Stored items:
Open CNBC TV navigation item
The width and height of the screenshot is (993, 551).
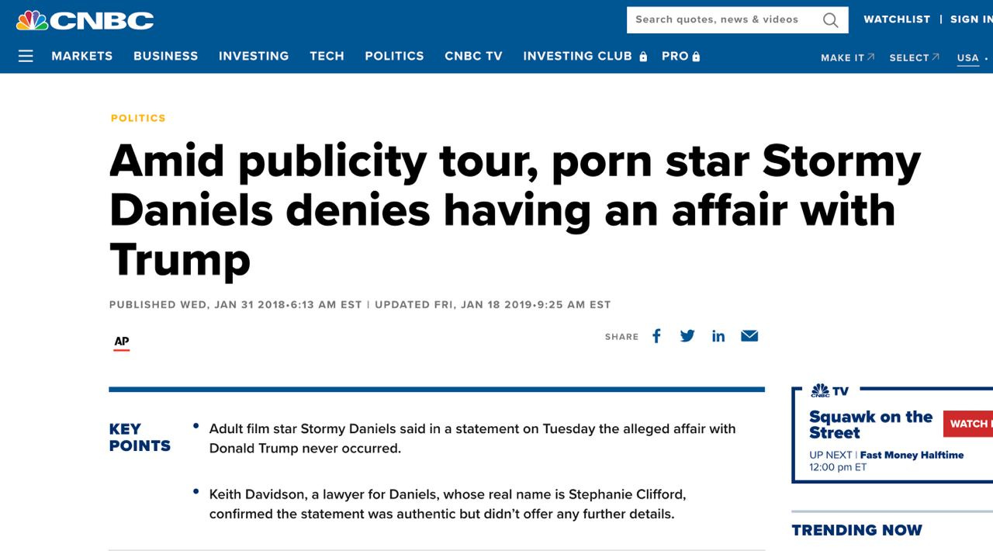pos(473,56)
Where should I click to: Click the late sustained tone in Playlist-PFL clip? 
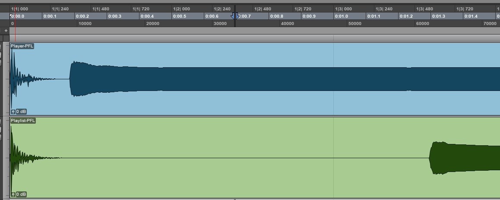[x=466, y=158]
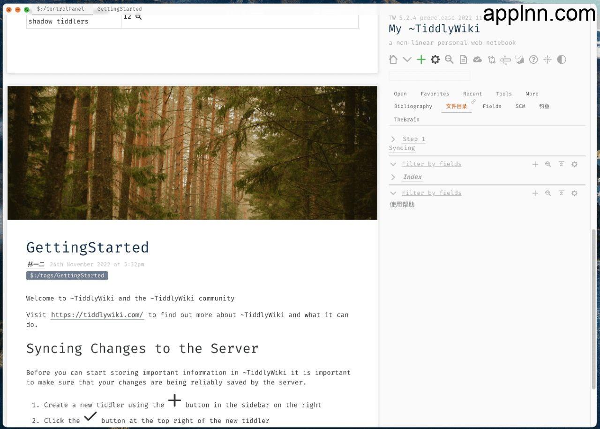Create a new tiddler with green plus
600x429 pixels.
[x=421, y=60]
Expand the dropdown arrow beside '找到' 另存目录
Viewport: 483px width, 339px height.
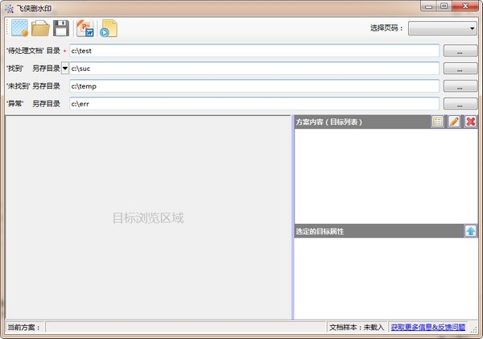65,68
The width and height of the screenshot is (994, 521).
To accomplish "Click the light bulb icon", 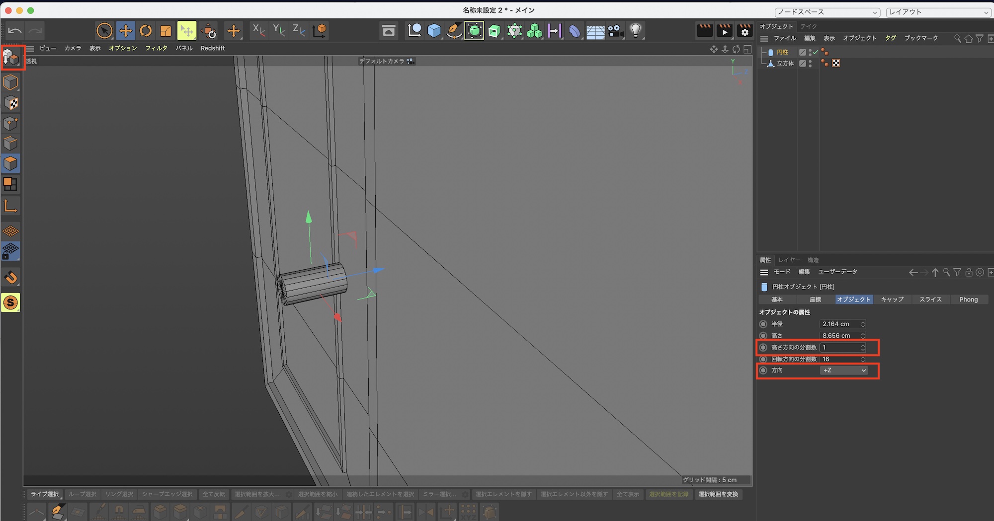I will pyautogui.click(x=635, y=31).
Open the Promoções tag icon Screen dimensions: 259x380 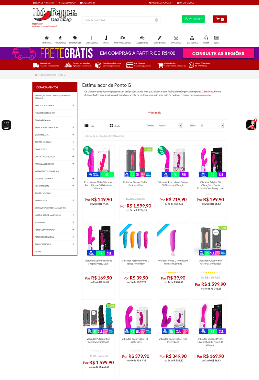point(75,38)
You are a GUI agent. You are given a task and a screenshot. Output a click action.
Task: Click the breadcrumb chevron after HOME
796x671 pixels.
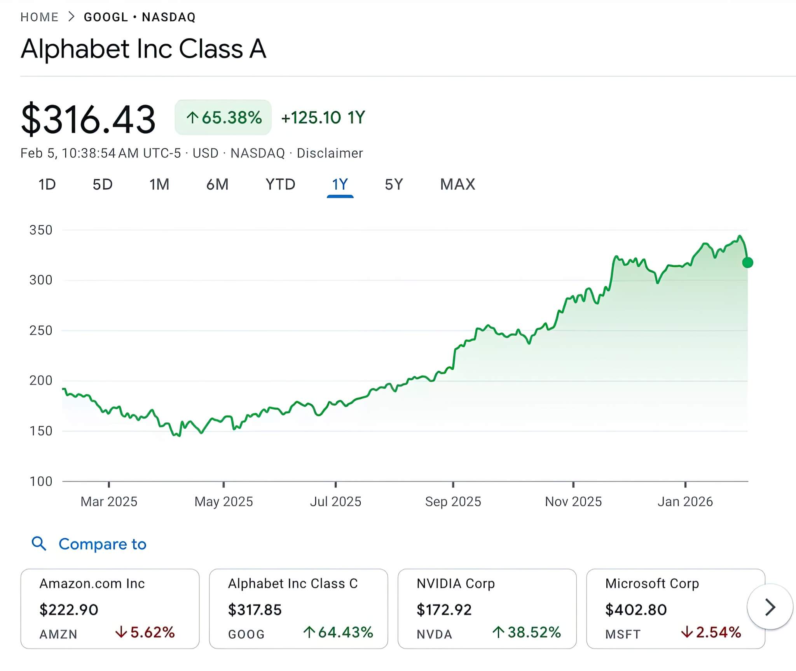pyautogui.click(x=71, y=17)
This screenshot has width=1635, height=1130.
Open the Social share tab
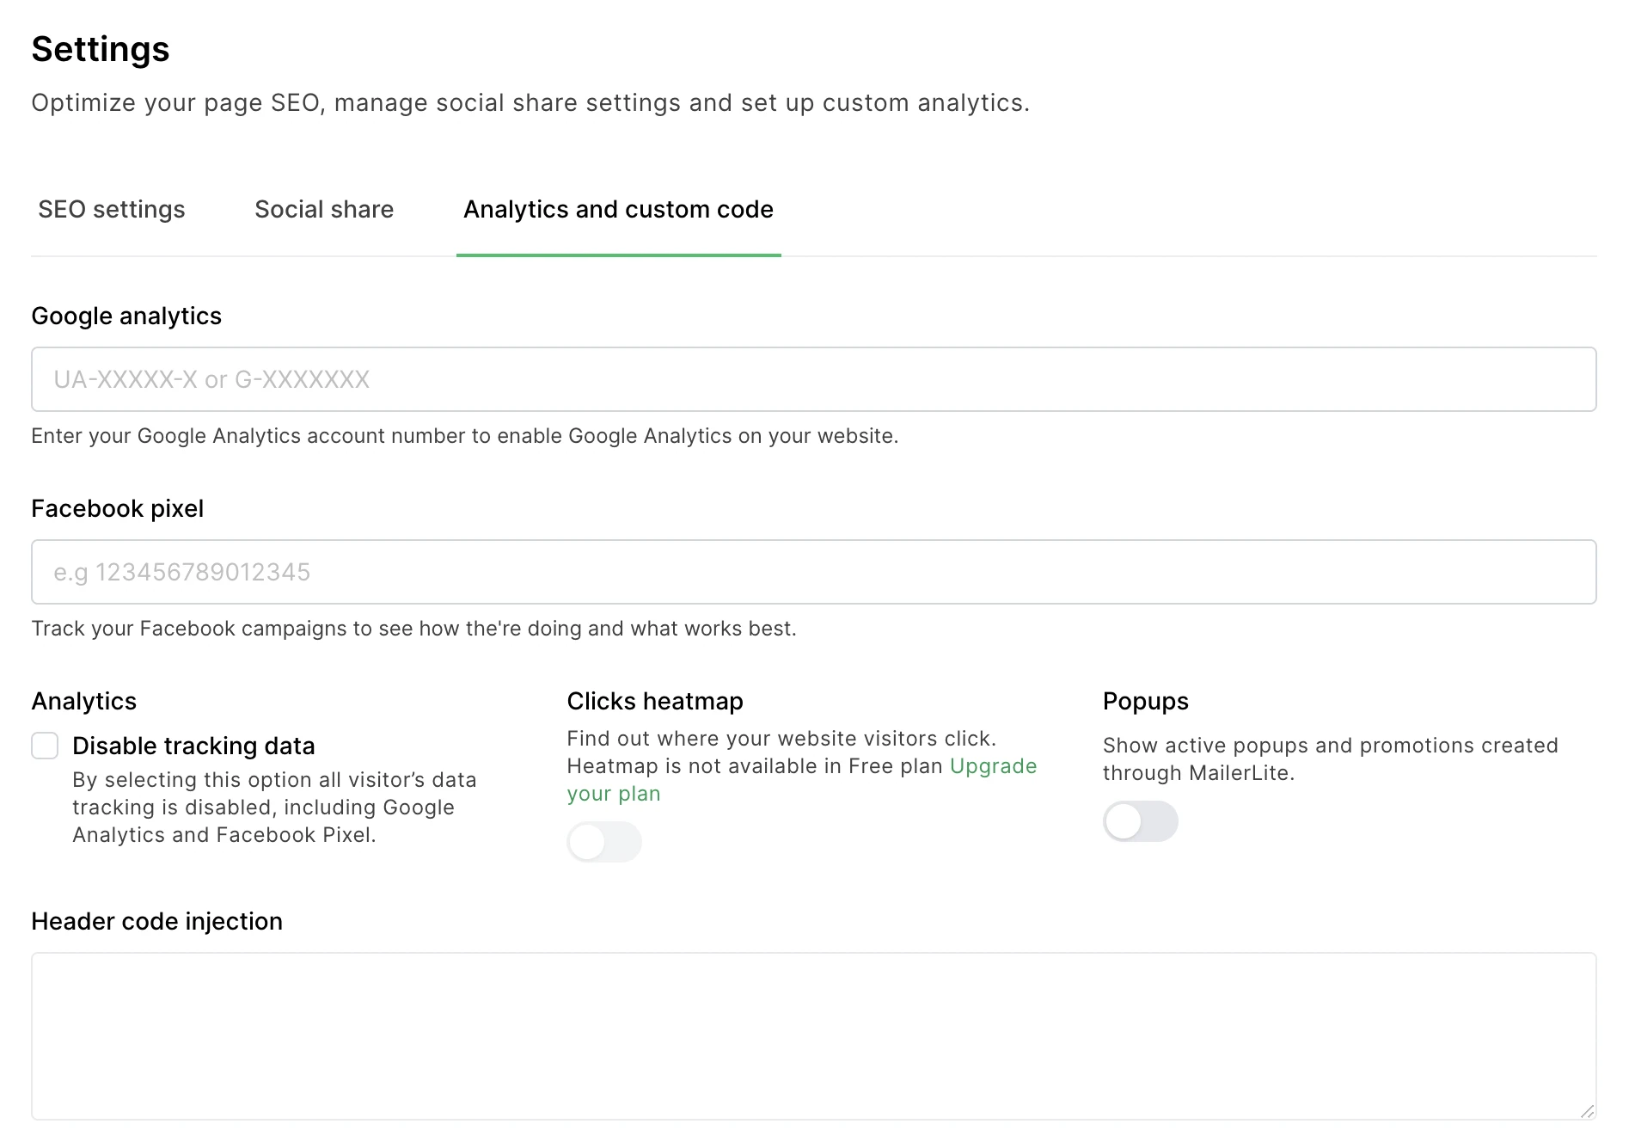(x=324, y=210)
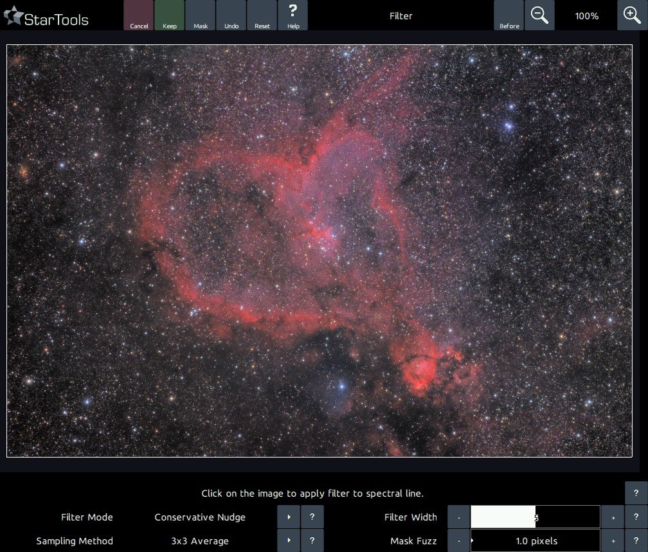Reset the filter settings
This screenshot has height=552, width=648.
coord(262,15)
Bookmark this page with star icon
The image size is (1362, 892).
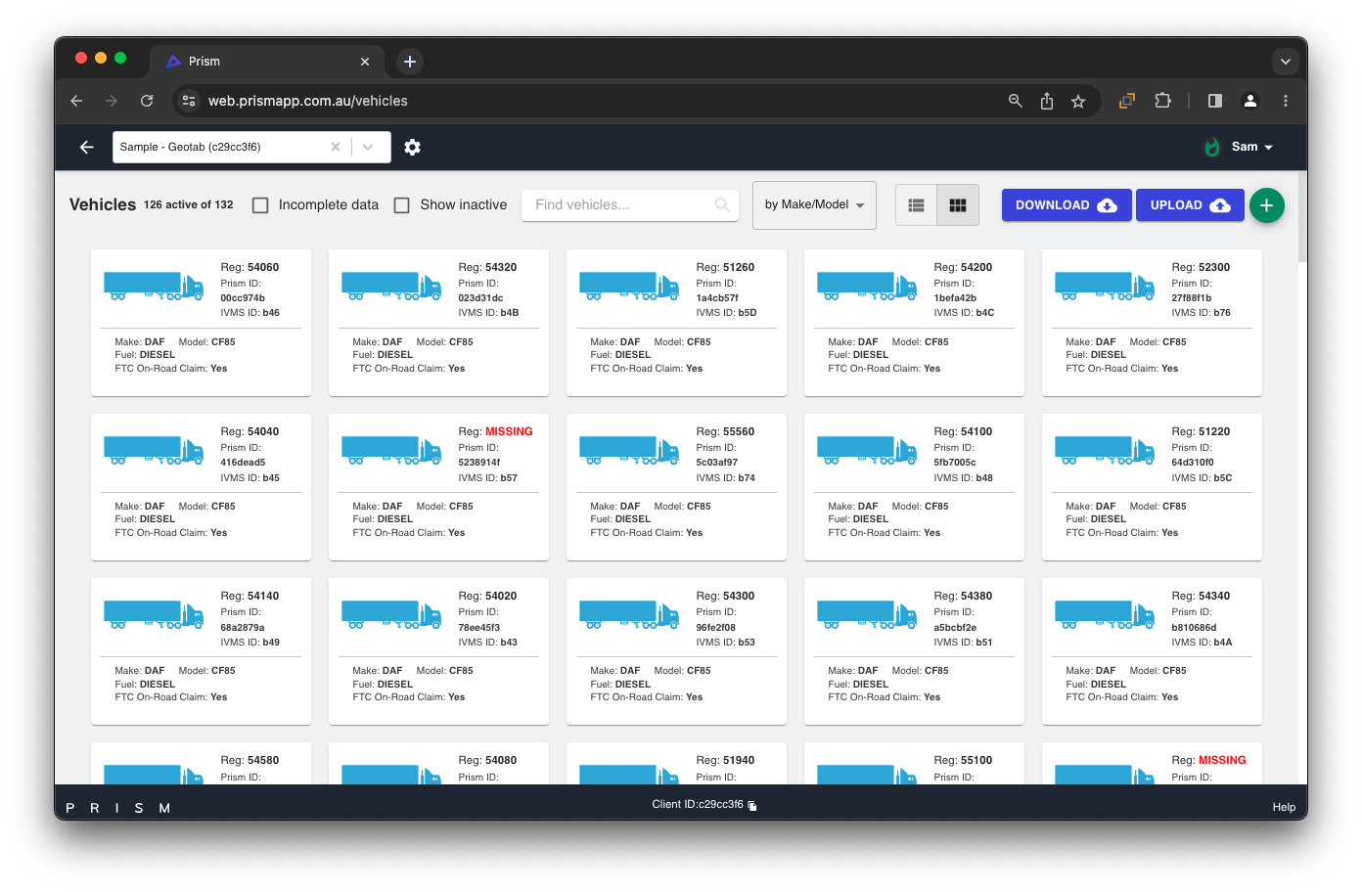1078,101
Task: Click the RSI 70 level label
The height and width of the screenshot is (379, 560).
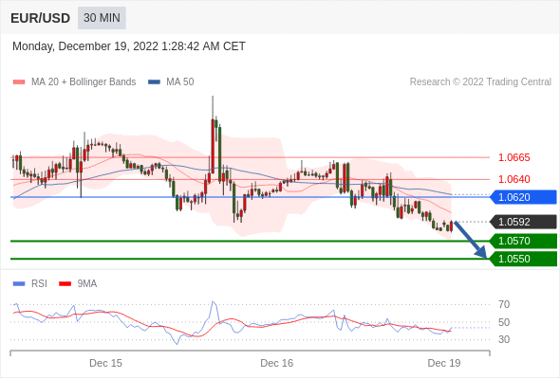Action: click(x=504, y=304)
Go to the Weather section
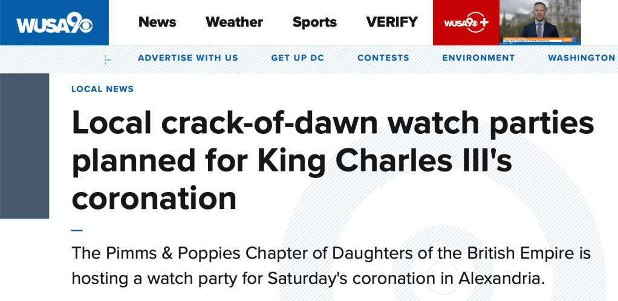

## WHAT THE EXERCISE ASKS
Transcribe exactly, and only, the lines from the line with "The height and" through the last line of the records, inclusive; the pictures do not belong in the copy.

## WORKED SOLUTION
The height and width of the screenshot is (379, 560).
Action: click(x=504, y=304)
Go to the Weather section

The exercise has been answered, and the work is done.